Secondo una prima ricostruzione, in un pomeriggio estivo di quattro anni fa, la piccola stava giocando con le cugine in strada, nei pressi del negozio del nonno, quando per un banale litigio si è allontanata decidendo di dirigersi proprio all’interno dell’esercizio commerciale del familiare. Giunta sul marciapiedi, però, la piccola sarebbe rimasta coinvolta nella conflagrazione di una vicina cabina elettrica.
La bambina, visibilmente sotto choc e ferita gravemente, sarebbe corsa dal nonno spaventata.
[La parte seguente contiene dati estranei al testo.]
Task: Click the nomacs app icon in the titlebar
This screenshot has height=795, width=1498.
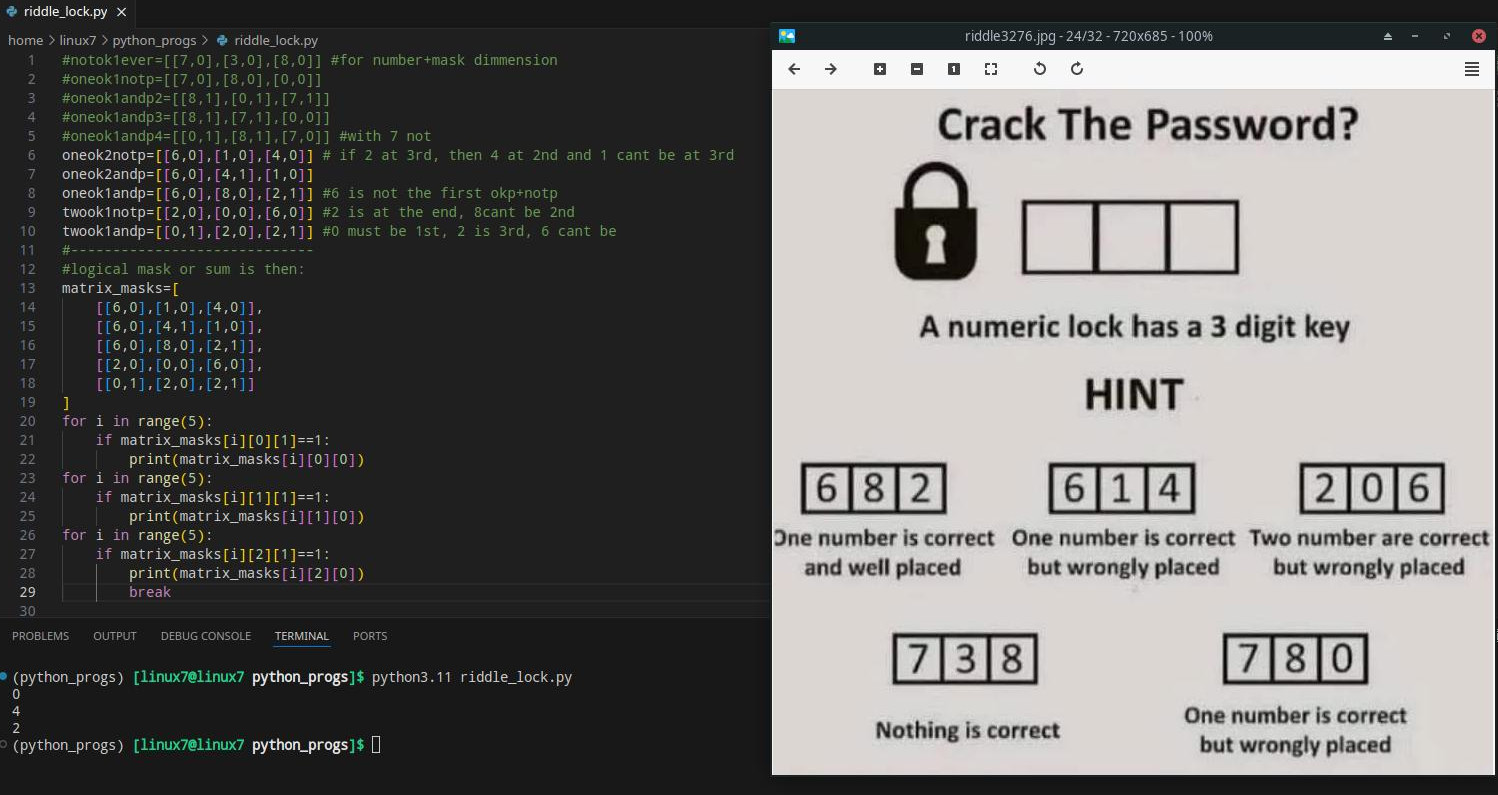Action: pos(789,35)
L’uomo, parlando ai microfoni de Le Iene, ha raccontato che avrebbe perfino stentato a riconoscere la nipote, dichiarando amaramente che sembrava “un tronco d’albero bruciato”.
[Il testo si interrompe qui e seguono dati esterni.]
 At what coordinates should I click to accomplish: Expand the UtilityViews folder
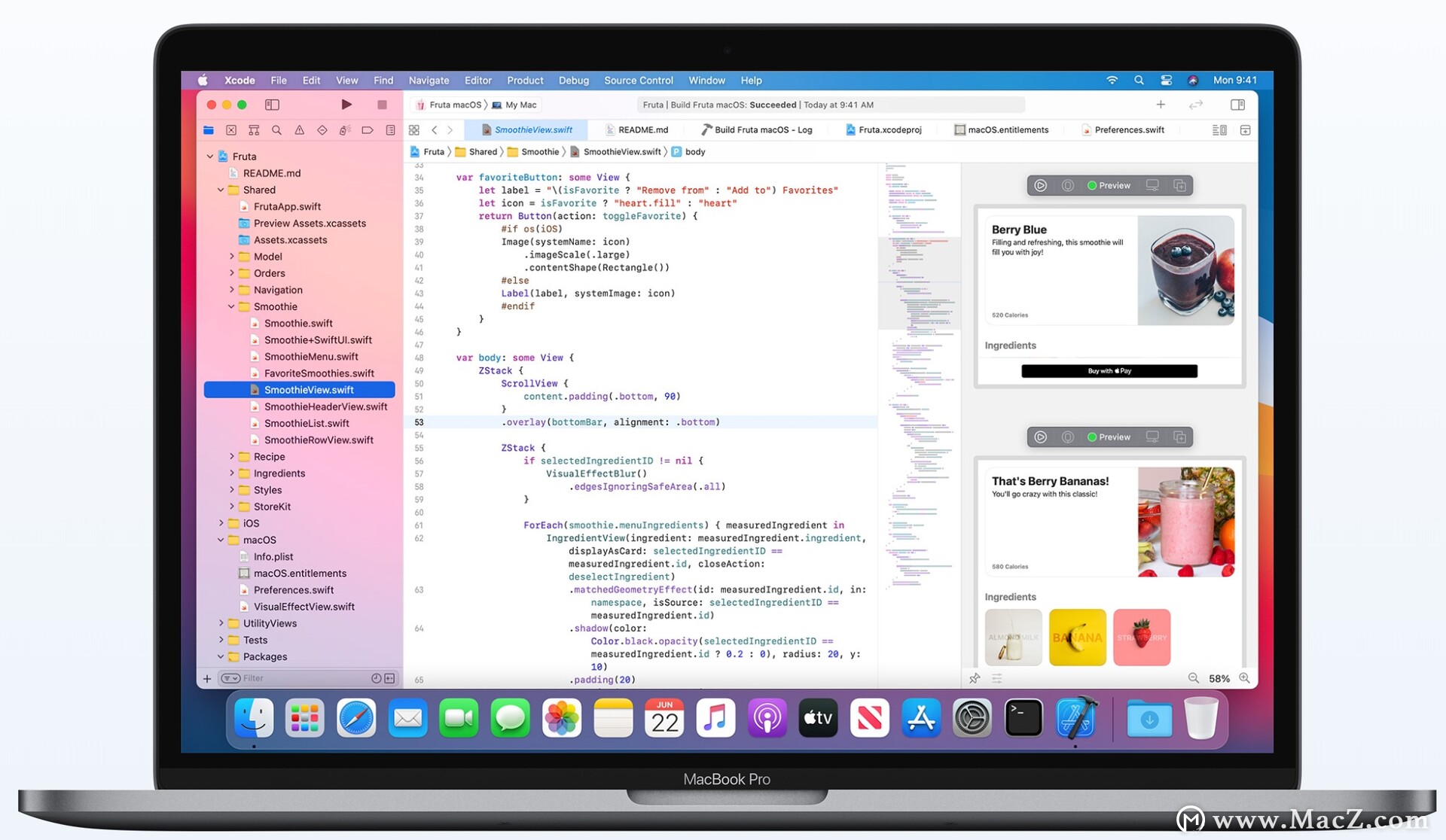221,623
A chiedere i soccorsi, visibilmente preoccupata per le lesioni e lo stato di Victoria, è stata la madre. La donna e la bambina, però, sarebbero arrivate in ospedale grazie a un passante, e non con l’ambulanza, per un presunto ritardo del mezzo. In ospedale, il genitore avrebbe ricevuto la triste notizia secondo la quale la piccola vittima dell’incidente aveva appena il 40% di possibilità di cavarsela senza gravi conseguenze.
Ci sono voluti 3 mesi di terapia intensiva, numerose cure per le ferite e per la setticemia contratta durante la permanenza in ospedale e tanta forza di volontà affinché la bambina avesse la possibilità di tornare a casa con la sua famiglia. Oggi Victoria è viva per miracolo, ma è costretta a vedere sul proprio corpo le cicatrici di quell’orribile giornata e a convivere con il dolore di una vicenda ancora senza colpevoli: “Che colpa ne ho io? Non volevo queste cicatrici”, dichiara la bambina, che ora ha 10 anni.
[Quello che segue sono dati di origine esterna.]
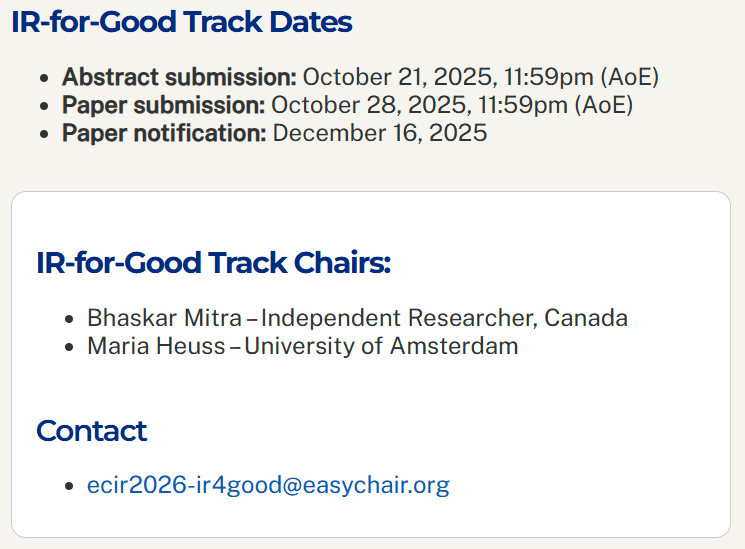
Task: Click the bullet beside Abstract submission
Action: pos(43,78)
Ad oggi non vi è ancora nessun colpevole per quello che è avvenuto a Victoria: la famiglia non ha mai ricevuto alcun risarcimento dall’azienda che gestiva la cabina elettrica esplosa, che ritengono che l’intero episodio sia frutto di una manomissione di ignoti e non sia quindi responsabilità della società.
I genitori di Victoria si sono rivolti a Le Iene nella speranza di conoscere i veri responsabili di quanto accaduto alla figlia e di ottenere il denaro necessario per curarla. Per la piccola, infatti, servirebbero cure specialistiche molto costose, disponibili negli Stati Uniti, ma purtroppo potrebbe volerci molto tempo prima che la bambina palermitana ottenga giustizia per quello che le è successo e abbia la possibilità di accedere alle medicazioni necessarie per rimuovere i brutti ricordi e i segni rimasti sul suo piccolo corpo.